### Set problem
Switch every "How do I perform" in the listing below to "How can I carry out", and write out all the lines again with nothing else altered.

### Collected data
** START **
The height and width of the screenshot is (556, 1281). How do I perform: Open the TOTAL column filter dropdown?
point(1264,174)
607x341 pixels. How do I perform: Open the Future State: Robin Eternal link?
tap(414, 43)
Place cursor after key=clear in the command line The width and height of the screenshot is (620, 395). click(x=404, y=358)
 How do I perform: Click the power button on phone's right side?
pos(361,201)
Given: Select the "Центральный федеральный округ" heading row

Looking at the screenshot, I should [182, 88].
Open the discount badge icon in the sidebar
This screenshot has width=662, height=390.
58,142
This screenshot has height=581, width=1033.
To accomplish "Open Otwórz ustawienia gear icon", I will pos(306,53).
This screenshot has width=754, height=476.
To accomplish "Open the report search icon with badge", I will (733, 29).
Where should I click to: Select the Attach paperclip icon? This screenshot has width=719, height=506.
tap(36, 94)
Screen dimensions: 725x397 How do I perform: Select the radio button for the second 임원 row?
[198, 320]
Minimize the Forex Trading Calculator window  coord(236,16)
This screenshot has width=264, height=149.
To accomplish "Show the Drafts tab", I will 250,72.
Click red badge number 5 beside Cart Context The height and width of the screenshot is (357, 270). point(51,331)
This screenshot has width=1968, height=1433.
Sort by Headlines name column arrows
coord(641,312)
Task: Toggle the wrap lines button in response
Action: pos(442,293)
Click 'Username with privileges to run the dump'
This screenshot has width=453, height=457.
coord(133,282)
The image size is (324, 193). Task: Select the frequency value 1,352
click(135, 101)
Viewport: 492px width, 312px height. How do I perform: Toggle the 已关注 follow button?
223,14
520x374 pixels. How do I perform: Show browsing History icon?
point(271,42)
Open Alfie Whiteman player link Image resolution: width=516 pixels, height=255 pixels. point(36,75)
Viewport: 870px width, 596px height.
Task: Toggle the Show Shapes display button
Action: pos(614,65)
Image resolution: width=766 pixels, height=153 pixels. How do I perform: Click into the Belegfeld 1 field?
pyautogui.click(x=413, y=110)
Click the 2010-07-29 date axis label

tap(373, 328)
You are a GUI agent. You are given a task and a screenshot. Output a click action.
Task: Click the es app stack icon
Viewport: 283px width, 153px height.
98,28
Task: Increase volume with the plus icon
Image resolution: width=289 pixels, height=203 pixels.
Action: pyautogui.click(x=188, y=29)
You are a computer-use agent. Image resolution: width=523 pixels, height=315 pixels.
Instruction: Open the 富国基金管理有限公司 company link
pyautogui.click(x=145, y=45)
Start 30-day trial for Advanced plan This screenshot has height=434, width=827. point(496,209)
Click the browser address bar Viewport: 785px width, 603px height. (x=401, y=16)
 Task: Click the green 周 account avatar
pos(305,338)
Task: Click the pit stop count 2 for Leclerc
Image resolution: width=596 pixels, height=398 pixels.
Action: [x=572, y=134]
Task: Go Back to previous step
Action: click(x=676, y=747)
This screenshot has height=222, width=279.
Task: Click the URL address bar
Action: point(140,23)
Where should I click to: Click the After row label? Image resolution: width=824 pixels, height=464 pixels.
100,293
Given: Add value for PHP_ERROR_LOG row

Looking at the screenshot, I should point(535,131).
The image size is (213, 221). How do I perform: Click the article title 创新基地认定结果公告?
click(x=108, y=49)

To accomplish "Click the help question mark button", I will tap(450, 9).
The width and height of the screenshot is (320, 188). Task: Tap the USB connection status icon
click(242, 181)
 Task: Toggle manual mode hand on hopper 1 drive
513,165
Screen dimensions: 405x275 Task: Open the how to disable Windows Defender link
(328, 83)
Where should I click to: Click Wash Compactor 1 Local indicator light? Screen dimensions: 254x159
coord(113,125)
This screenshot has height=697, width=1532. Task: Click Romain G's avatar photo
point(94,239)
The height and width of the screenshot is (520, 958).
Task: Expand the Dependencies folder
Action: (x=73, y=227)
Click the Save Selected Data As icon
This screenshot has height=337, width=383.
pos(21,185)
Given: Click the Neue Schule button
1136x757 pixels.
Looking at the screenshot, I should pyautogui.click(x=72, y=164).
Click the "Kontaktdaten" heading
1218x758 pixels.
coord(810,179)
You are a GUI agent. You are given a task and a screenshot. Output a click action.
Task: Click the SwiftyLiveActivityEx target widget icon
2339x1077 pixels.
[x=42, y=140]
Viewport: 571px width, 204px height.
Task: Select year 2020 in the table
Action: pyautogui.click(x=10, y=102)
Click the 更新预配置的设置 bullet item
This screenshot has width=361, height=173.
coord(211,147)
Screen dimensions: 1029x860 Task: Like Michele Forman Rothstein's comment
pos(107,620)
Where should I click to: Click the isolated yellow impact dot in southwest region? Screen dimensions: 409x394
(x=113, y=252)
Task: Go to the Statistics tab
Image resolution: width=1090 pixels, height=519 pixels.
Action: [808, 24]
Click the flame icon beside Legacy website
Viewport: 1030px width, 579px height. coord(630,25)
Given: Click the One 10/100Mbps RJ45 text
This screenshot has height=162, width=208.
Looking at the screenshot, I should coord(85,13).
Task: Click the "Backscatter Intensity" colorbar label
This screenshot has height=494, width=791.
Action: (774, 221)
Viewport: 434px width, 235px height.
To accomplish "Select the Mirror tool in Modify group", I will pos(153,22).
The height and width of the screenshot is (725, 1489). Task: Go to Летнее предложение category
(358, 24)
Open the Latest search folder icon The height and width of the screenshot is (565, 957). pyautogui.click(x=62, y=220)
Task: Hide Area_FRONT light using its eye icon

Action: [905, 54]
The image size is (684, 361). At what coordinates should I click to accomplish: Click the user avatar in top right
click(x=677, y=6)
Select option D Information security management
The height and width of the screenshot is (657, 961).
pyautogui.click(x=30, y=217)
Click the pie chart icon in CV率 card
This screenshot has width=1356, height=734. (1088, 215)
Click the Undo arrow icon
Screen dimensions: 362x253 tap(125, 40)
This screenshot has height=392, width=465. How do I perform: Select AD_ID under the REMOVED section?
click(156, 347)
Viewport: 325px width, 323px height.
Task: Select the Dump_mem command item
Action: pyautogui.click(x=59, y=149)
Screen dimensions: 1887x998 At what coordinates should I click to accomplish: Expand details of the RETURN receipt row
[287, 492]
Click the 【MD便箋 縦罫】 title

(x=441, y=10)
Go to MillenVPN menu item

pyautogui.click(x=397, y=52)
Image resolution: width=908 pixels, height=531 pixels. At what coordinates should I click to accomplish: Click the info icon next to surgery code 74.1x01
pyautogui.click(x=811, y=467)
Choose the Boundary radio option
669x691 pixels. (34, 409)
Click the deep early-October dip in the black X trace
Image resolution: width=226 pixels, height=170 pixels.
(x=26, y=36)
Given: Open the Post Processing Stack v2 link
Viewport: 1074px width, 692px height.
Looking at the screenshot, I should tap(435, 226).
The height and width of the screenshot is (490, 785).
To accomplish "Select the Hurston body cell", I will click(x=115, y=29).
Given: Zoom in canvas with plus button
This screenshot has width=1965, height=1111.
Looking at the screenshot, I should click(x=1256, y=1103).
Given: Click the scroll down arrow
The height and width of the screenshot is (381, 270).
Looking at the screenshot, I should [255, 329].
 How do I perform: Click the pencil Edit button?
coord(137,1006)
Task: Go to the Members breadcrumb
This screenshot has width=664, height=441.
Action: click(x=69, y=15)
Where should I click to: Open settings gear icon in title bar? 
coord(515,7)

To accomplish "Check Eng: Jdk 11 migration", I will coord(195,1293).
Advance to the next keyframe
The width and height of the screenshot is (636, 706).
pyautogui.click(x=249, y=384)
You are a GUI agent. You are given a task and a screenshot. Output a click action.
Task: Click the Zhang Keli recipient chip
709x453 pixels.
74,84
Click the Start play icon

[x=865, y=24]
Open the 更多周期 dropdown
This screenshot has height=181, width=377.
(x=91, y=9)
** END **
### Solution below
The height and width of the screenshot is (556, 1281). How can I carry out: Open the TOTAL column filter dropdown?
point(1264,174)
607x341 pixels. How can I carry out: Open the Future State: Robin Eternal link?
tap(414, 43)
Place cursor after key=clear in the command line The width and height of the screenshot is (620, 395). click(x=404, y=358)
 How can I carry out: Click the power button on phone's right side?
pos(361,201)
Given: Select the "Центральный федеральный округ" heading row

Looking at the screenshot, I should [182, 88].
Open the discount badge icon in the sidebar
This screenshot has width=662, height=390.
58,142
This screenshot has height=581, width=1033.
To accomplish "Open Otwórz ustawienia gear icon", I will pos(306,53).
This screenshot has width=754, height=476.
To accomplish "Open the report search icon with badge", I will (733, 29).
Where should I click to: Select the Attach paperclip icon? This screenshot has width=719, height=506.
tap(36, 94)
Screen dimensions: 725x397 How can I carry out: Select the radio button for the second 임원 row?
[198, 320]
Minimize the Forex Trading Calculator window  coord(236,16)
This screenshot has width=264, height=149.
To accomplish "Show the Drafts tab", I will 250,72.
Click red badge number 5 beside Cart Context The height and width of the screenshot is (357, 270). point(51,331)
This screenshot has width=1968, height=1433.
Sort by Headlines name column arrows
coord(641,312)
Task: Toggle the wrap lines button in response
Action: pos(442,293)
Click 'Username with privileges to run the dump'
This screenshot has width=453, height=457.
coord(133,282)
The image size is (324, 193). Task: Select the frequency value 1,352
click(135, 101)
Viewport: 492px width, 312px height. How can I carry out: Toggle the 已关注 follow button?
223,14
520x374 pixels. How can I carry out: Show browsing History icon?
point(271,42)
Open Alfie Whiteman player link Image resolution: width=516 pixels, height=255 pixels. point(36,75)
Viewport: 870px width, 596px height.
Task: Toggle the Show Shapes display button
Action: pos(614,65)
Image resolution: width=766 pixels, height=153 pixels. How can I carry out: Click into the Belegfeld 1 field?
pyautogui.click(x=413, y=110)
Click the 2010-07-29 date axis label

tap(373, 328)
You are a GUI agent. You are given a task and a screenshot. Output a click action.
Task: Click the es app stack icon
Viewport: 283px width, 153px height.
98,28
Task: Increase volume with the plus icon
Image resolution: width=289 pixels, height=203 pixels.
Action: pyautogui.click(x=188, y=29)
You are a computer-use agent. Image resolution: width=523 pixels, height=315 pixels.
Instruction: Open the 富国基金管理有限公司 company link
pyautogui.click(x=145, y=45)
Start 30-day trial for Advanced plan This screenshot has height=434, width=827. point(496,209)
Click the browser address bar Viewport: 785px width, 603px height. (x=401, y=16)
 Task: Click the green 周 account avatar
pos(305,338)
Task: Click the pit stop count 2 for Leclerc
Image resolution: width=596 pixels, height=398 pixels.
Action: [x=572, y=134]
Task: Go Back to previous step
Action: click(x=676, y=747)
This screenshot has height=222, width=279.
Task: Click the URL address bar
Action: point(140,23)
Where should I click to: Click the After row label? Image resolution: width=824 pixels, height=464 pixels.
100,293
Given: Add value for PHP_ERROR_LOG row

Looking at the screenshot, I should point(535,131).
The image size is (213, 221). How can I carry out: Click the article title 创新基地认定结果公告?
click(x=108, y=49)

To accomplish "Click the help question mark button", I will tap(450, 9).
The width and height of the screenshot is (320, 188). Task: Tap the USB connection status icon
click(242, 181)
 Task: Toggle manual mode hand on hopper 1 drive
513,165
Screen dimensions: 405x275 Task: Open the how to disable Windows Defender link
(328, 83)
Where should I click to: Click Wash Compactor 1 Local indicator light? Screen dimensions: 254x159
coord(113,125)
This screenshot has height=697, width=1532. Task: Click Romain G's avatar photo
point(94,239)
The height and width of the screenshot is (520, 958).
Task: Expand the Dependencies folder
Action: (x=73, y=227)
Click the Save Selected Data As icon
This screenshot has height=337, width=383.
pos(21,185)
Given: Click the Neue Schule button
1136x757 pixels.
Looking at the screenshot, I should pyautogui.click(x=72, y=164).
Click the "Kontaktdaten" heading
1218x758 pixels.
coord(810,179)
You are a GUI agent. You are given a task and a screenshot. Output a click action.
Task: Click the SwiftyLiveActivityEx target widget icon
2339x1077 pixels.
[x=42, y=140]
Viewport: 571px width, 204px height.
Task: Select year 2020 in the table
Action: pyautogui.click(x=10, y=102)
Click the 更新预配置的设置 bullet item
This screenshot has width=361, height=173.
coord(211,147)
Screen dimensions: 1029x860 Task: Like Michele Forman Rothstein's comment
pos(107,620)
Where should I click to: Click the isolated yellow impact dot in southwest region? Screen dimensions: 409x394
(x=113, y=252)
Task: Go to the Statistics tab
Image resolution: width=1090 pixels, height=519 pixels.
Action: [808, 24]
Click the flame icon beside Legacy website
Viewport: 1030px width, 579px height. coord(630,25)
Given: Click the One 10/100Mbps RJ45 text
This screenshot has height=162, width=208.
Looking at the screenshot, I should coord(85,13).
Task: Click the "Backscatter Intensity" colorbar label
This screenshot has height=494, width=791.
Action: (774, 221)
Viewport: 434px width, 235px height.
To accomplish "Select the Mirror tool in Modify group", I will pos(153,22).
The height and width of the screenshot is (725, 1489). Task: Go to Летнее предложение category
(358, 24)
Open the Latest search folder icon The height and width of the screenshot is (565, 957). pyautogui.click(x=62, y=220)
Task: Hide Area_FRONT light using its eye icon

Action: [905, 54]
The image size is (684, 361). At what coordinates should I click to accomplish: Click the user avatar in top right
click(x=677, y=6)
Select option D Information security management
The height and width of the screenshot is (657, 961).
pyautogui.click(x=30, y=217)
Click the pie chart icon in CV率 card
This screenshot has width=1356, height=734. (1088, 215)
Click the Undo arrow icon
Screen dimensions: 362x253 tap(125, 40)
This screenshot has height=392, width=465. How can I carry out: Select AD_ID under the REMOVED section?
click(156, 347)
Viewport: 325px width, 323px height.
Task: Select the Dump_mem command item
Action: pyautogui.click(x=59, y=149)
Screen dimensions: 1887x998 At what coordinates should I click to accomplish: Expand details of the RETURN receipt row
[287, 492]
Click the 【MD便箋 縦罫】 title

(x=441, y=10)
Go to MillenVPN menu item

pyautogui.click(x=397, y=52)
Image resolution: width=908 pixels, height=531 pixels. At what coordinates should I click to accomplish: Click the info icon next to surgery code 74.1x01
pyautogui.click(x=811, y=467)
Choose the Boundary radio option
669x691 pixels. (34, 409)
Click the deep early-October dip in the black X trace
Image resolution: width=226 pixels, height=170 pixels.
(x=26, y=36)
Given: Open the Post Processing Stack v2 link
Viewport: 1074px width, 692px height.
Looking at the screenshot, I should tap(435, 226).
The height and width of the screenshot is (490, 785).
To accomplish "Select the Hurston body cell", I will click(x=115, y=29).
Given: Zoom in canvas with plus button
This screenshot has width=1965, height=1111.
Looking at the screenshot, I should click(x=1256, y=1103).
Given: Click the scroll down arrow
The height and width of the screenshot is (381, 270).
Looking at the screenshot, I should [255, 329].
 How can I carry out: Click the pencil Edit button?
coord(137,1006)
Task: Go to the Members breadcrumb
This screenshot has width=664, height=441.
Action: click(x=69, y=15)
Where should I click to: Open settings gear icon in title bar? 
coord(515,7)

To accomplish "Check Eng: Jdk 11 migration", I will coord(195,1293).
Advance to the next keyframe
The width and height of the screenshot is (636, 706).
pyautogui.click(x=249, y=384)
You are a GUI agent. You are given a task and a screenshot. Output a click action.
Task: Click the Zhang Keli recipient chip
709x453 pixels.
74,84
Click the Start play icon

[x=865, y=24]
Open the 更多周期 dropdown
This screenshot has height=181, width=377.
(x=91, y=9)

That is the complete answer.